The Be Good Tanyas – Royal Northern College of Music, 1/2/13

Stately, chilled, unassuming, minimalist, half-awake, intimate, magical, even a bit fey…these were some of the words that came to mind as I watched two-thirds of the Be Good Tanyas perform at the RNCM, helped out by their good friend Caroline Ballhorn. She stood in for the remaining Tanya, Sam Parton, who was still recovering from a car-crash. The core of their rhythm engine tonight was the acoustic guitar, played either by lead singer Frazey Ford, or by multi-instrumentalist Trish Klein (when she’s not playing harmonica, banjo, or electric guitar), and augmented by upright bass and brushed drums.

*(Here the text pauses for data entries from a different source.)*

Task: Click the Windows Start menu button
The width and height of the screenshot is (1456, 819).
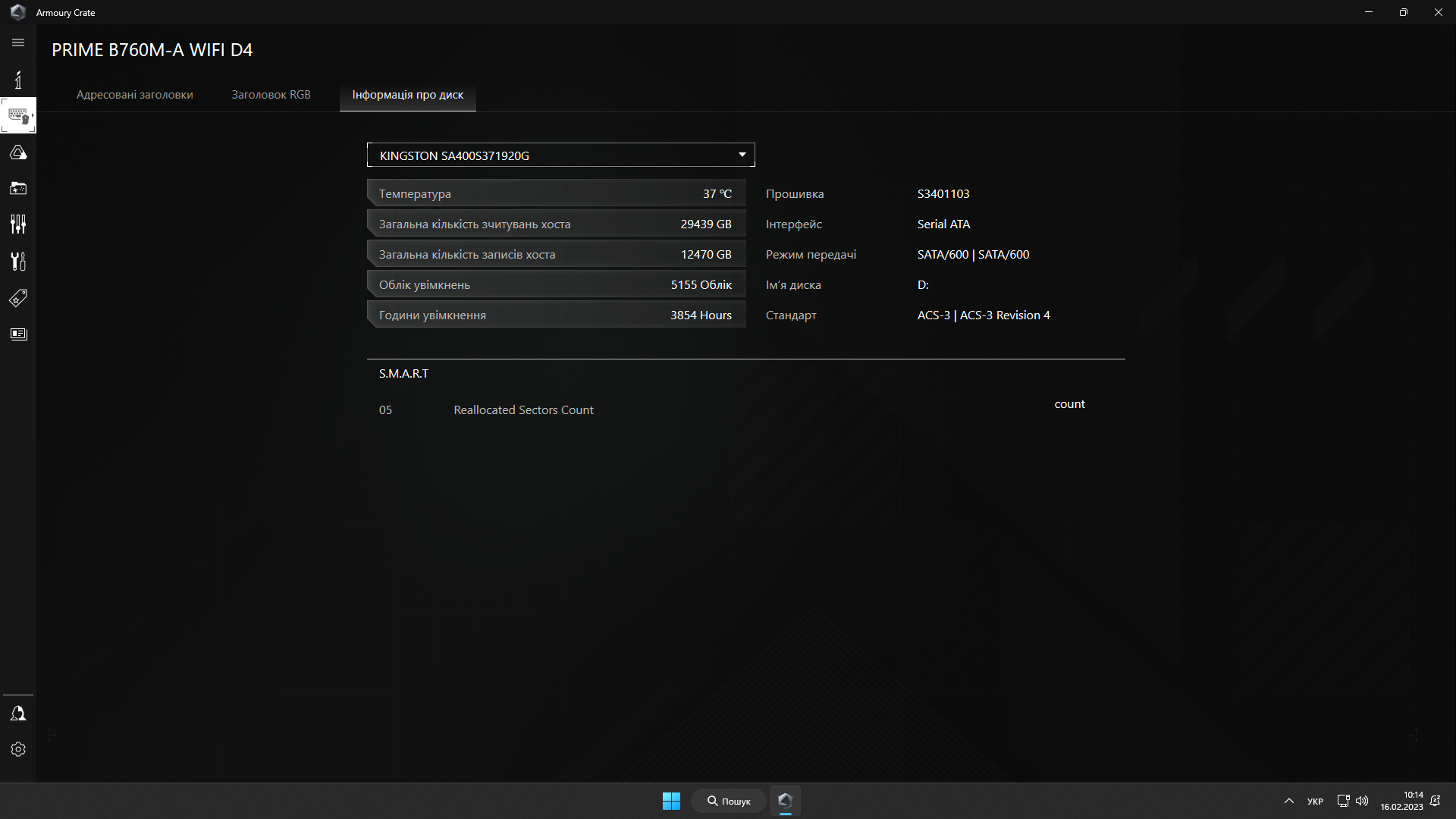Action: point(671,800)
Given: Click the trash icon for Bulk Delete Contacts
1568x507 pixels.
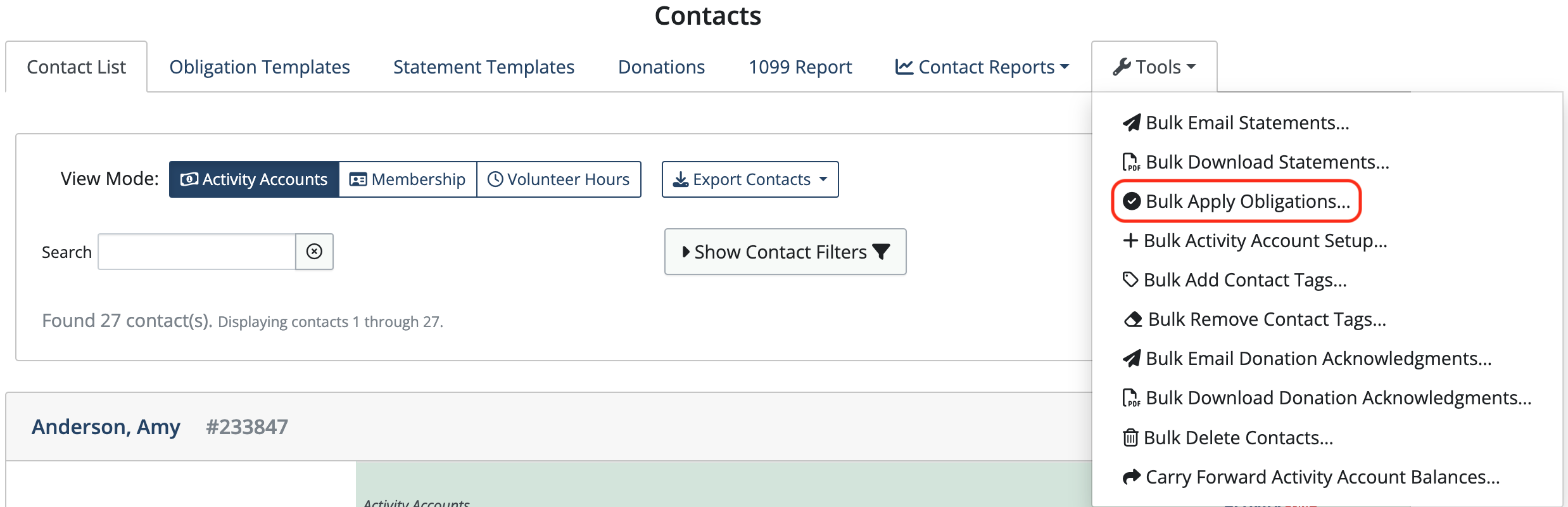Looking at the screenshot, I should click(x=1130, y=438).
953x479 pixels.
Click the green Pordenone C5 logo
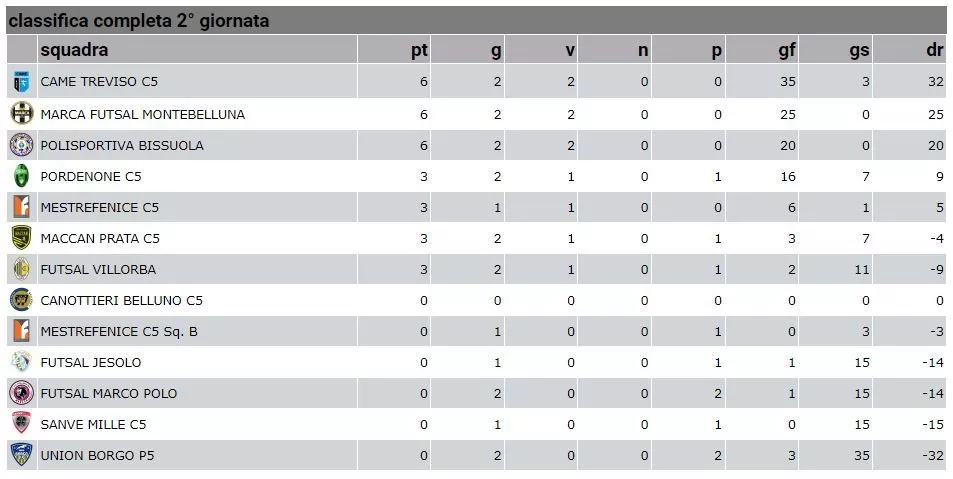pyautogui.click(x=21, y=176)
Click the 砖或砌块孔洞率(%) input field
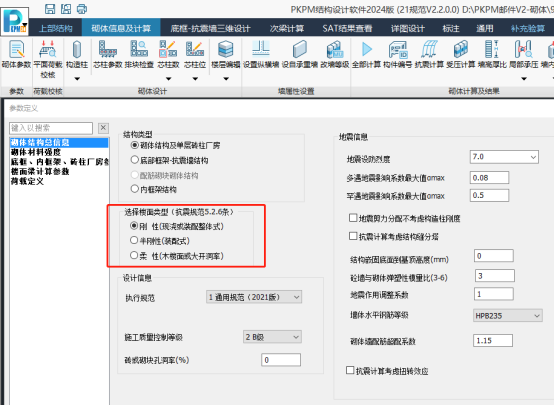The width and height of the screenshot is (554, 405). [281, 360]
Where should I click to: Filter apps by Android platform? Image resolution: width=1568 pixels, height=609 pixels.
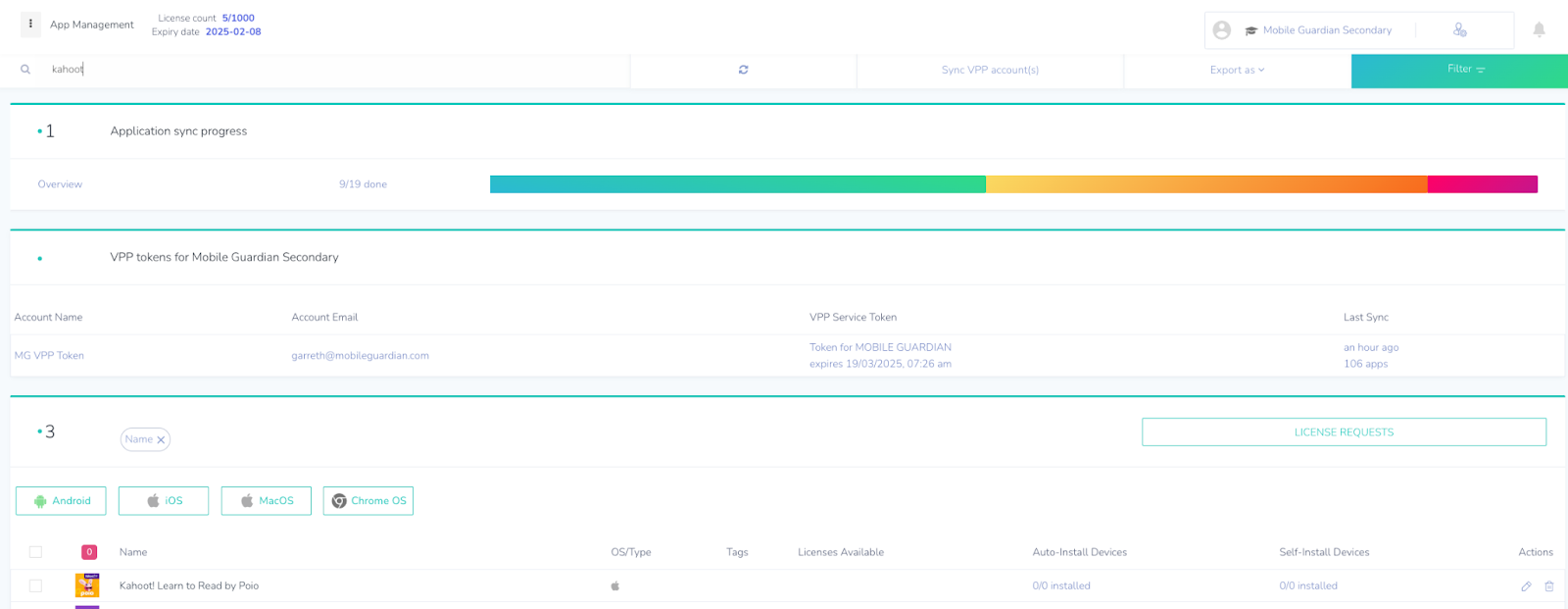61,501
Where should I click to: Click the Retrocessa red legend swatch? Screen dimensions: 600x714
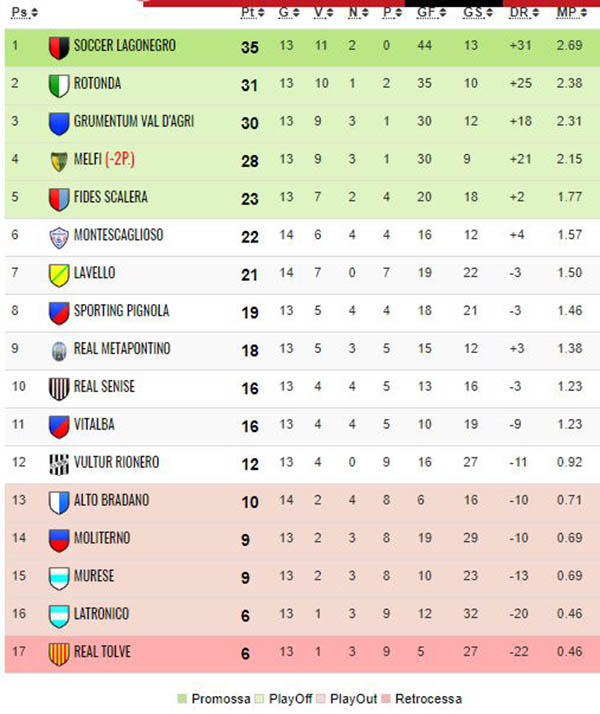coord(386,698)
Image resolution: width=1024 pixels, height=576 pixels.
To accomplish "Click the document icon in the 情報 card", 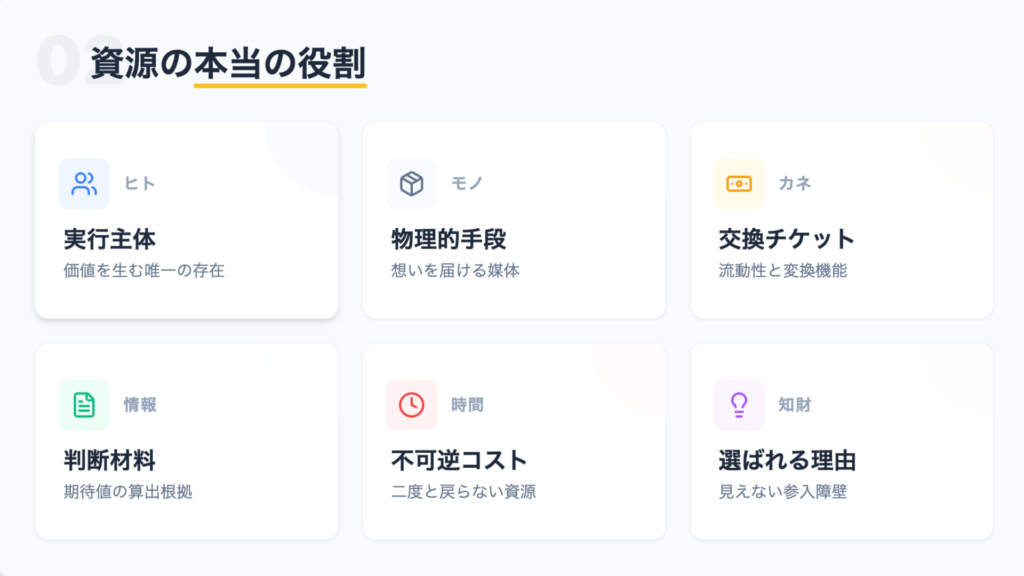I will click(x=84, y=405).
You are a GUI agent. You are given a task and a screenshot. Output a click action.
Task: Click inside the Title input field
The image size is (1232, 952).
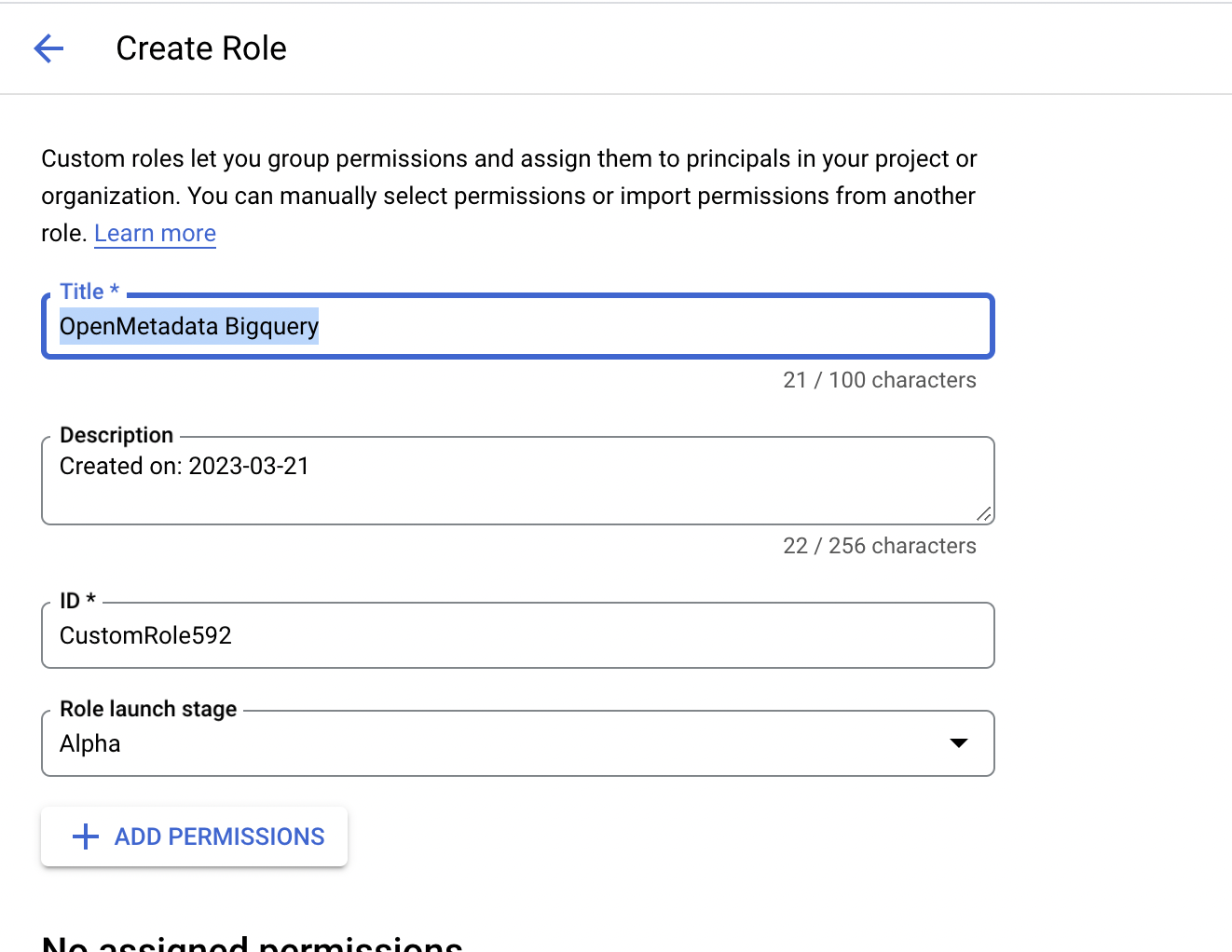(517, 326)

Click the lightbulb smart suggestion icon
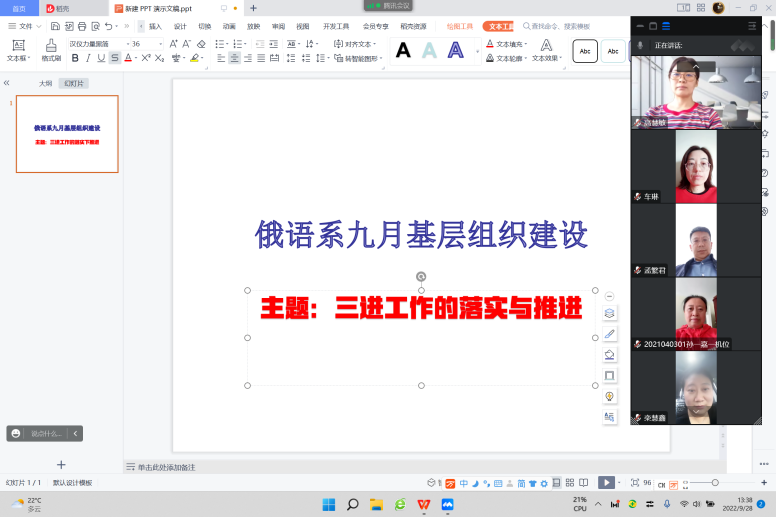pyautogui.click(x=610, y=396)
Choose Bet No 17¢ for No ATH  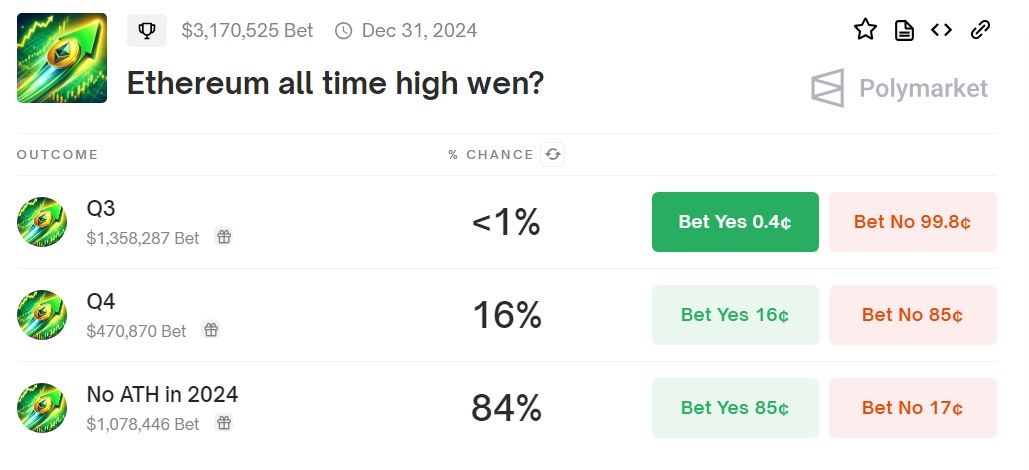[912, 408]
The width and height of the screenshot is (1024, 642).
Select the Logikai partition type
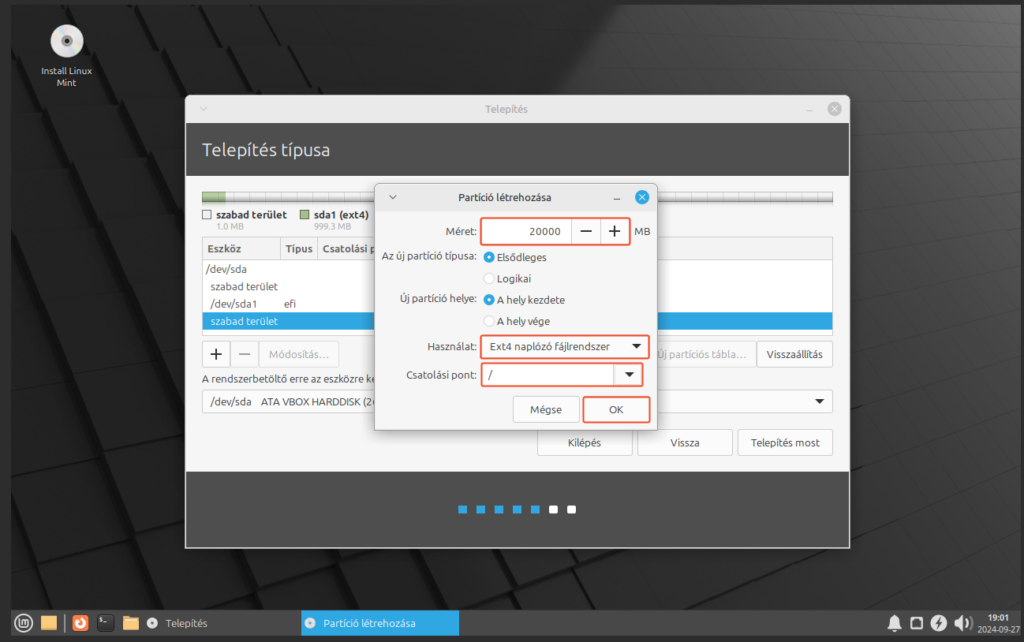pos(489,279)
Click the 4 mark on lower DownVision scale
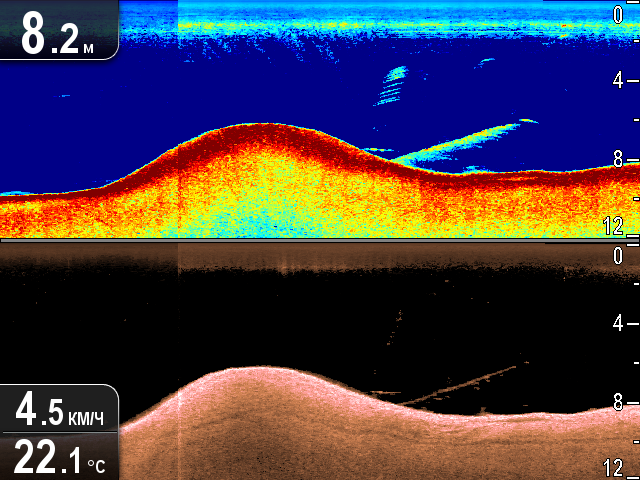Image resolution: width=640 pixels, height=480 pixels. [x=618, y=323]
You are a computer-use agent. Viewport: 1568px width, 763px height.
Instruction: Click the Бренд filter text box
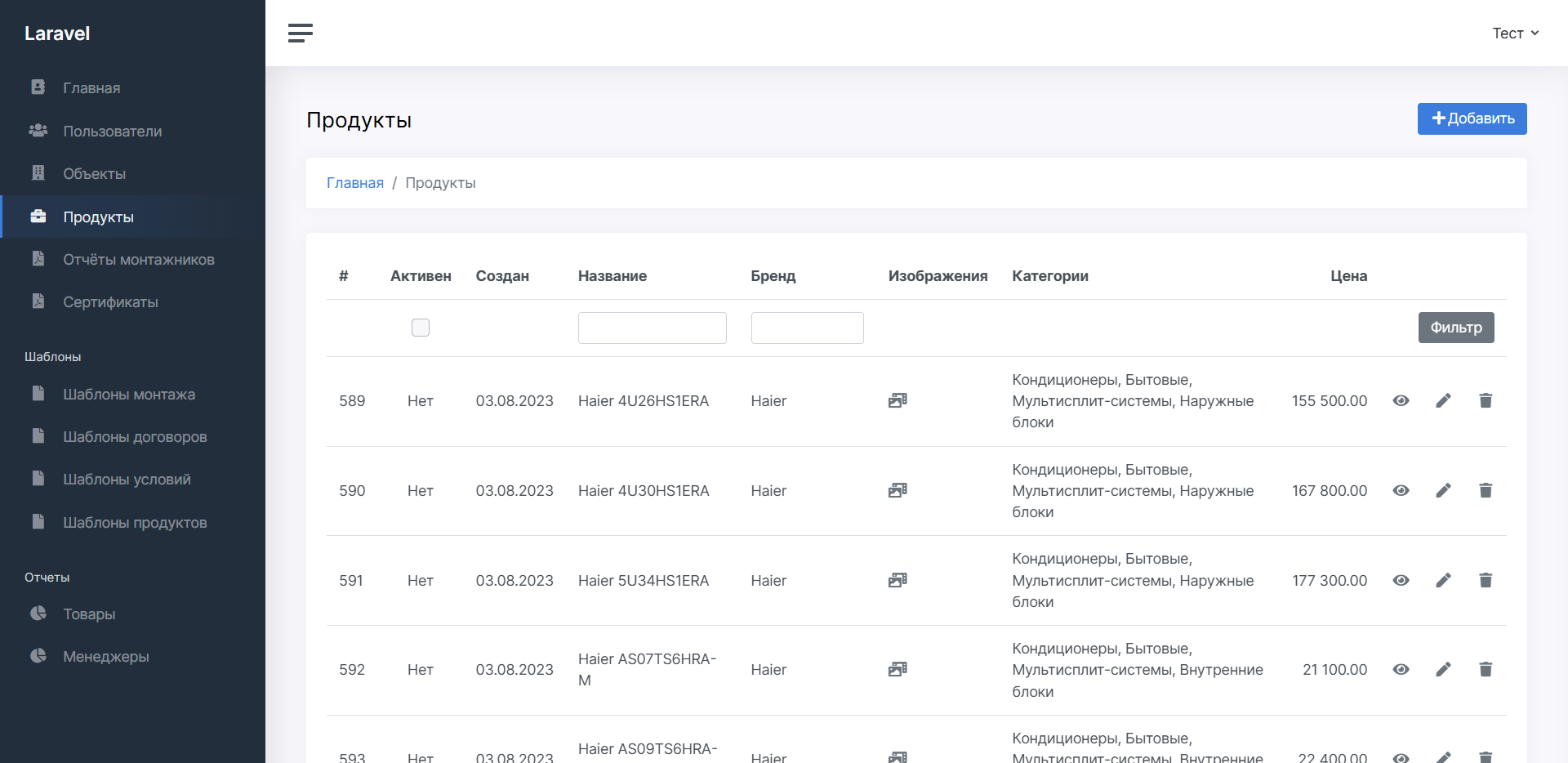click(807, 328)
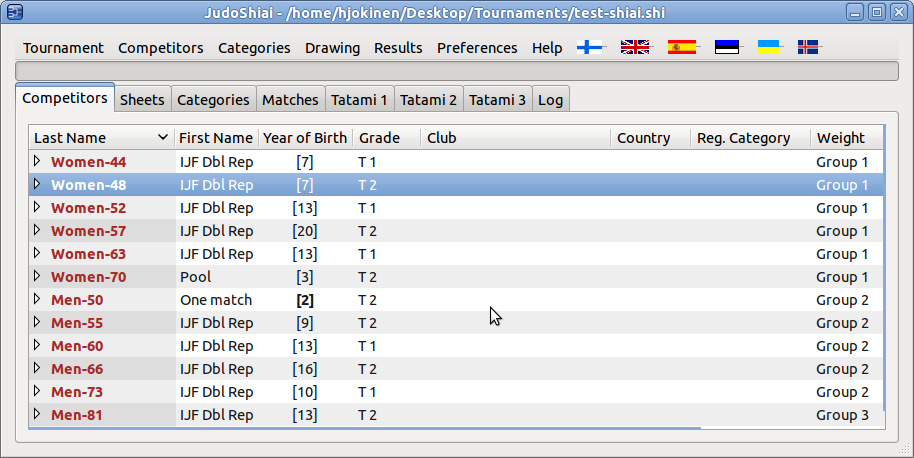Switch to the Tatami 2 tab
Viewport: 914px width, 458px height.
(x=428, y=100)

When Sam’s around, mandolin and extra guitar and vocals get added to the mix.

I first heard the BGTs years ago on Andy Kershaw’s recommendation on Radio 3, always worth listening to if only to hear him give that explosive emphasis to the third word of their name: “And next week I’ll be playing you some more from the Be Good TANyas”. Ever since Frazey Ford’s mothwing of a voice first came fluttering out of my speakers, brushing against the cheek like warm breath on a stifling velvet-black summer night, I’ve loved their earthy but spare and elegant music. Her consonants are occasionally only barely discernible, but somehow it doesn’t bother me, because the vocal sound, especially when harmonised by the other two voices, is just so creamy and spellbinding.

Even on a bare stage, it felt as if they were really playing in the sort of funky, quirkily-furnished house you imagine the Tanyas (like the Monkees) inhabit together, with the odd harmonium or antique standard lamp, a cat strolling past the drum kit, and Manchester outside being replaced by the windswept Canadian prairie. However, that’s because I’m acquainted with all of their output, whereas a new listener might wonder what the fuss is about: they concentrated, rather unrepresentatively, on the stately, chilled end of things and largely ignored (despite requests) their earlier, more upbeat, and more instantly captivating stuff.

That’s their privilege, of course, and perhaps they’re just sick of playing “The Littlest Birds” and “It’s Not Happening”, but the current tour is to promote a best-of collection which includes some of the early material, so you’d think….Ah well, maybe it’s because they’re not fully up to strength instrumentally given Sam Parton’s absence. And you get the feeling that advising the Be Good Tanyas is a bit like telling smoke what to do. The result, with the songs tending to blur together a little, was an extremely pleasant (if occasionally soporific) night’s work.